What is the spot market?
The spot market is a market where investors can buy & sell currencies at
their current price. The hope is that the currency will go up in value &
therefore make the trader a profit. The price of the currency being
traded is dictated to by supply & demand, anything can affect this price
just like in the stock market, sentiment, political endeavors or natural
disasters & many more things that are too many to list here.
Getting a good forex education will
help you to differentiate between these possibilities so you can trade
with confidence.
Once a price has been agreed on for a currency & the
exchange take place between another currency then this is known as a
spot deal. Once the position is closed then the two parties will settle
in cash.
What are the futures markets?
The futures market deals with contracts on a certain
currency type. This would involve making a contract to buy or sell a
certain currency at a set price at a future date.
Futures contracts will be bough & sold depending on a
size & settlement date on commodities markets.
This is regulated by the National futures association in the US.

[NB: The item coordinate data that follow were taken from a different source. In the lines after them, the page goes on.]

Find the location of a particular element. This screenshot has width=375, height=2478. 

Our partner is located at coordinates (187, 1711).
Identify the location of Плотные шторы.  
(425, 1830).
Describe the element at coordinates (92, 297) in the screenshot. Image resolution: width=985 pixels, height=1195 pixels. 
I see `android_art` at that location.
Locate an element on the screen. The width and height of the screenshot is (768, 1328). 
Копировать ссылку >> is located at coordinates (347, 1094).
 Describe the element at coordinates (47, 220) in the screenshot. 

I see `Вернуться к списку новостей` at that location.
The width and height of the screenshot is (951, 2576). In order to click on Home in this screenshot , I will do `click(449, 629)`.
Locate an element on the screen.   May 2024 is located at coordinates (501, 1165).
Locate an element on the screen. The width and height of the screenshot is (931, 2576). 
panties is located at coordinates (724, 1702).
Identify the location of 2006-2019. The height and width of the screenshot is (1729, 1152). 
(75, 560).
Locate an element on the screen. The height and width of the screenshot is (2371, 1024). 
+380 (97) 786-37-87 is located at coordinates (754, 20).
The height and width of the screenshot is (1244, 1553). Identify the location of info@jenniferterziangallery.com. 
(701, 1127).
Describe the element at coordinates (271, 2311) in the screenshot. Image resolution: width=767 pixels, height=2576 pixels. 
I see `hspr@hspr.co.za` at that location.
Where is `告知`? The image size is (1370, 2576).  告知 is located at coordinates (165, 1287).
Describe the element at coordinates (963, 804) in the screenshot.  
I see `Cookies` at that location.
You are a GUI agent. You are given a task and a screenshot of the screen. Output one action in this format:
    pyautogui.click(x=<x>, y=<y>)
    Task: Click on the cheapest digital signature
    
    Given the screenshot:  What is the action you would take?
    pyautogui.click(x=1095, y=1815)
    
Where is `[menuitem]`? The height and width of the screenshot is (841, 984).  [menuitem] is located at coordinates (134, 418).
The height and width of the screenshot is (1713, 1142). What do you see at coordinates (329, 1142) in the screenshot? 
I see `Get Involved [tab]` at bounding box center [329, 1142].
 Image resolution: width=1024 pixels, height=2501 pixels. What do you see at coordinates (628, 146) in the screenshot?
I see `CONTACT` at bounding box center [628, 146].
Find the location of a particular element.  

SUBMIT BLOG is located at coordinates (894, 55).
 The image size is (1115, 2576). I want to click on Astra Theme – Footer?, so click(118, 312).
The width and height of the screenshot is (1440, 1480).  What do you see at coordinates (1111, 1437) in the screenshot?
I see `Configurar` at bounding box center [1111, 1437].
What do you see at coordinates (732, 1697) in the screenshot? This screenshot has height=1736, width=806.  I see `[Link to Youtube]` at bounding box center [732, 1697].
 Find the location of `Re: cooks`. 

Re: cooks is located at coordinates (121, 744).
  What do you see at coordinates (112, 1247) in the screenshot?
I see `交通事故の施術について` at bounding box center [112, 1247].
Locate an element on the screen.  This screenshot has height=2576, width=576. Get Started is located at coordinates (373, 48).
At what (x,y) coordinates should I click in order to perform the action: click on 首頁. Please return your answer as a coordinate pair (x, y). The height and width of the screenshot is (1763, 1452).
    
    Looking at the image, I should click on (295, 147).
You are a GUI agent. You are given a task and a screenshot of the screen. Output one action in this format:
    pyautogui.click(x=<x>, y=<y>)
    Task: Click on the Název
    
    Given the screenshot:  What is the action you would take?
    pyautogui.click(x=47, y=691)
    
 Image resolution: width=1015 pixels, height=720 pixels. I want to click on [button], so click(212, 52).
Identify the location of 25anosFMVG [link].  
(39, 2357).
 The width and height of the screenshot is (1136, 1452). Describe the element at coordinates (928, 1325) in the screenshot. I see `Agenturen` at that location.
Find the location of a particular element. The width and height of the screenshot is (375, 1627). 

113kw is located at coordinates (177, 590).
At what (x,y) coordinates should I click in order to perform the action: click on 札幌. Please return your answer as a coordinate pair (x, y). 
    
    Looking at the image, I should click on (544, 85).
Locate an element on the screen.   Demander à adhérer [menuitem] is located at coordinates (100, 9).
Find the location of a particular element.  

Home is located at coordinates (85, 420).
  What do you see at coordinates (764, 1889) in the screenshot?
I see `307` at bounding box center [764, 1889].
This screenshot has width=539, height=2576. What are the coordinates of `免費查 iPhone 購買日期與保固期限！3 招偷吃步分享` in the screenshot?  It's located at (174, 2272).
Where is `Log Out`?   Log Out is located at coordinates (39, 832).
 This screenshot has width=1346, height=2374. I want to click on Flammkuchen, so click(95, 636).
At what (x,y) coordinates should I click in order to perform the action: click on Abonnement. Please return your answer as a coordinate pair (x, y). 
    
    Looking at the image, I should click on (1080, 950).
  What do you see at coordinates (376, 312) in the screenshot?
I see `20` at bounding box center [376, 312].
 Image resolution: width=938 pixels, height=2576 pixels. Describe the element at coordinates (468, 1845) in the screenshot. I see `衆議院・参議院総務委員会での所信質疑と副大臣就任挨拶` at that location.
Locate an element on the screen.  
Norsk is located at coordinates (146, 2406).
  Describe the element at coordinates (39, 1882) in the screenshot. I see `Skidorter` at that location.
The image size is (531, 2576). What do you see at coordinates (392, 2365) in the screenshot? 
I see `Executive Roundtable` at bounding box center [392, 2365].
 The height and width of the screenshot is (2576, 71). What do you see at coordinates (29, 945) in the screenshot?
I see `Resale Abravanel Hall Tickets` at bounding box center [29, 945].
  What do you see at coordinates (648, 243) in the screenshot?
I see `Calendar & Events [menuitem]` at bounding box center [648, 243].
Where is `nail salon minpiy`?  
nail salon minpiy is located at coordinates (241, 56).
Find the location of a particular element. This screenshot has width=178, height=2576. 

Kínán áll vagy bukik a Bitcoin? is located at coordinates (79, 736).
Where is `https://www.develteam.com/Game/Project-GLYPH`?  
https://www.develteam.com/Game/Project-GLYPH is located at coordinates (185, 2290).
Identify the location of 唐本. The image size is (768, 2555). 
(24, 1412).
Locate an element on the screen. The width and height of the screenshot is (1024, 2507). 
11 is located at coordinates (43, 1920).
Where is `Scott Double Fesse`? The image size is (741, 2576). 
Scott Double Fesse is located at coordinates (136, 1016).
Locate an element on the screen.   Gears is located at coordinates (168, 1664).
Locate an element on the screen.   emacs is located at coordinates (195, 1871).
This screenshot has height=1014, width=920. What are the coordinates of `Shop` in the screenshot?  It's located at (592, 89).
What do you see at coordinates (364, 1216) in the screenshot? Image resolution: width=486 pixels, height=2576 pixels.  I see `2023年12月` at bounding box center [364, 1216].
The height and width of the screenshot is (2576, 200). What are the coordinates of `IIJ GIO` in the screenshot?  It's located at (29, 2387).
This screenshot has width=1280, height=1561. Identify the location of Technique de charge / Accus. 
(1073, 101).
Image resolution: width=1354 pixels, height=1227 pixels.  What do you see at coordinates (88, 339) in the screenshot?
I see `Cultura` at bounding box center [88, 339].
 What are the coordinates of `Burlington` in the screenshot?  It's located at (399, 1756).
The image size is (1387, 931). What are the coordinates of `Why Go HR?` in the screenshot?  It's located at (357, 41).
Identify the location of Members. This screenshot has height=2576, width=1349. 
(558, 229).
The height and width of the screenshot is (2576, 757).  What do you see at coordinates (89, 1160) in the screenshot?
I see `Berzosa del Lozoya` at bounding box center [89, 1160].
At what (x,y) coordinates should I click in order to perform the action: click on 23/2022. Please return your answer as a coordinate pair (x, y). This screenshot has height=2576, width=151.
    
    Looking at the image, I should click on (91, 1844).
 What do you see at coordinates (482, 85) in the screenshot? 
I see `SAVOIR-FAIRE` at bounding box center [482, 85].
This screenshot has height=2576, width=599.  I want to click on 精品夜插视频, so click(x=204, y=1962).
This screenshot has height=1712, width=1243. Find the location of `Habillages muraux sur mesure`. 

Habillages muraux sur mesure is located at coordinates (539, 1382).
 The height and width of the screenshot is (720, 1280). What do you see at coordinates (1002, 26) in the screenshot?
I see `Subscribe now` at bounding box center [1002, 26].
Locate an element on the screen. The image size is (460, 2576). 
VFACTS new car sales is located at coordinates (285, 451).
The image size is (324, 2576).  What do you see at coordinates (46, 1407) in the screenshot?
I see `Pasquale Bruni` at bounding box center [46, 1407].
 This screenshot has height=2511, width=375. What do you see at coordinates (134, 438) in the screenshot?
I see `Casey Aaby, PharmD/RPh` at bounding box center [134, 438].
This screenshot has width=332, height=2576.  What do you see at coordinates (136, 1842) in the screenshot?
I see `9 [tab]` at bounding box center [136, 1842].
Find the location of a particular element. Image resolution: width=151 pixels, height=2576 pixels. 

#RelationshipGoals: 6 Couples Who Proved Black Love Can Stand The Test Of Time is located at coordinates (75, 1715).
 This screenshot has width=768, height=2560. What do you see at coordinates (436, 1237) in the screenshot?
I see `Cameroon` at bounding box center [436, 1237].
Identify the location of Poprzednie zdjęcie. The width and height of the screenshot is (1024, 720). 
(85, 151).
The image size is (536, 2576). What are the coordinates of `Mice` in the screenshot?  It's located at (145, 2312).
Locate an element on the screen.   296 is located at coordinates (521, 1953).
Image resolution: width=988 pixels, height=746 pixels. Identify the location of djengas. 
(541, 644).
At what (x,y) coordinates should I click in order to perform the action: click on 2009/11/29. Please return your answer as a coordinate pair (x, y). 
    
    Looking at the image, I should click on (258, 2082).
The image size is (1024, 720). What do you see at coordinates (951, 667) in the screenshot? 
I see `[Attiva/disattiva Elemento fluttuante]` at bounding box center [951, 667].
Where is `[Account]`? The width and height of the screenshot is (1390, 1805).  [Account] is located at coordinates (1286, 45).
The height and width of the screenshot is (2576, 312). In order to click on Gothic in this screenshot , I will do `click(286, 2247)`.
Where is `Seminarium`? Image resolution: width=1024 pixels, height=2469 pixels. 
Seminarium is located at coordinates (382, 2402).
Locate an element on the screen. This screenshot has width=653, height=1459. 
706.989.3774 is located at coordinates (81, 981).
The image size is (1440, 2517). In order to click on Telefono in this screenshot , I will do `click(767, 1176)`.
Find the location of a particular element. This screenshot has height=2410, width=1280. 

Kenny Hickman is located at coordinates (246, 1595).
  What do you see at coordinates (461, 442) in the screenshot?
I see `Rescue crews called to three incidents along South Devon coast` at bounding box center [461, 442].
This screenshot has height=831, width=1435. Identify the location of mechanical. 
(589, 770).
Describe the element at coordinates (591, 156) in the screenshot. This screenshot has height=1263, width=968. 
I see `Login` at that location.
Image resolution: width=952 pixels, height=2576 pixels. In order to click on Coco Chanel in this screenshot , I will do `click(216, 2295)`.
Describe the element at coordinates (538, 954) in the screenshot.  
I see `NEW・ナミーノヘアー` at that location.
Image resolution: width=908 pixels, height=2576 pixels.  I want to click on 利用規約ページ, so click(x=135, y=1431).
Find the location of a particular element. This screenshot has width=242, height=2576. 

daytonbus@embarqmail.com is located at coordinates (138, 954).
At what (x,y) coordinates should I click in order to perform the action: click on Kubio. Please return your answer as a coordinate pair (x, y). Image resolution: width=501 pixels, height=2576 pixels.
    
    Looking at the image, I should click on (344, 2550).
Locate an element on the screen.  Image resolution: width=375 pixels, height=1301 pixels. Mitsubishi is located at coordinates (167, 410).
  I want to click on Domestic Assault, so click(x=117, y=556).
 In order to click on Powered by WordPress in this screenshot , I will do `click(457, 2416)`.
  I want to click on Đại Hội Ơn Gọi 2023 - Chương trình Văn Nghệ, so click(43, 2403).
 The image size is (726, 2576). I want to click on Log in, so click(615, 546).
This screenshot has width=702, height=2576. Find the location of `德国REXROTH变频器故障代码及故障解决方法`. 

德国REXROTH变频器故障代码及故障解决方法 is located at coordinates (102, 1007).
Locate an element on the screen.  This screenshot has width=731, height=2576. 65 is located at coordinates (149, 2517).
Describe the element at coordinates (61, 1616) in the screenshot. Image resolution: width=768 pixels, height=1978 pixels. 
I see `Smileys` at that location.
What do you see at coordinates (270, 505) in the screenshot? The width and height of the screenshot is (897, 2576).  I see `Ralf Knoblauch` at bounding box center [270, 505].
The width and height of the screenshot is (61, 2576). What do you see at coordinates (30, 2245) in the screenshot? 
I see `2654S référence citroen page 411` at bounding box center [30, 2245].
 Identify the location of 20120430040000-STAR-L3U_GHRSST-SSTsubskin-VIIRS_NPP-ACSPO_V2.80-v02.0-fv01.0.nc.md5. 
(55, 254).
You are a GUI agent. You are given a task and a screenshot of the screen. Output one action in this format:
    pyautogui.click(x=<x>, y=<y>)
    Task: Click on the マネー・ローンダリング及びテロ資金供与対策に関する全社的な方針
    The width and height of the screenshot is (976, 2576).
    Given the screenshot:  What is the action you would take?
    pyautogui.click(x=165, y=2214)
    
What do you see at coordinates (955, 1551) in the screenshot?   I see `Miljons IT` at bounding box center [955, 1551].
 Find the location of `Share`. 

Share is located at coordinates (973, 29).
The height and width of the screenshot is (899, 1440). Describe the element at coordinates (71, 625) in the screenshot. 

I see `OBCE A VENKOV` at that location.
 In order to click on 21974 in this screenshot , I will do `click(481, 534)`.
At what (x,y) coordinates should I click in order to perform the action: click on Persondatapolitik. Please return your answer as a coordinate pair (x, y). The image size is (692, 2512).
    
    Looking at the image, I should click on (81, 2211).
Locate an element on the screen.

These contracts have varying details like dates of settlement & number
of units sold etc etc.
Both forwards & futures markets contracts are binding
& are nearly always settled for cash. Corporations will use forwards &
futures markets to hedge against fluctuations of the exchange rate in
the future.
Always ensure you know the futures market inside out before you start to
trade. Generally most novice traders will just stick to the Spot market.
Also beware that trading futures is a risky business & you should not
believe everything you hear when it comes to making fortunes on the
Forex.
Do your own homework on Forex trading strategies
first before taking a risk on the forex market; you’ll be glad you did.
Remember that the average beginner trading the Forex will lose around
$15k, most give up after this so make sure you’re not one of them.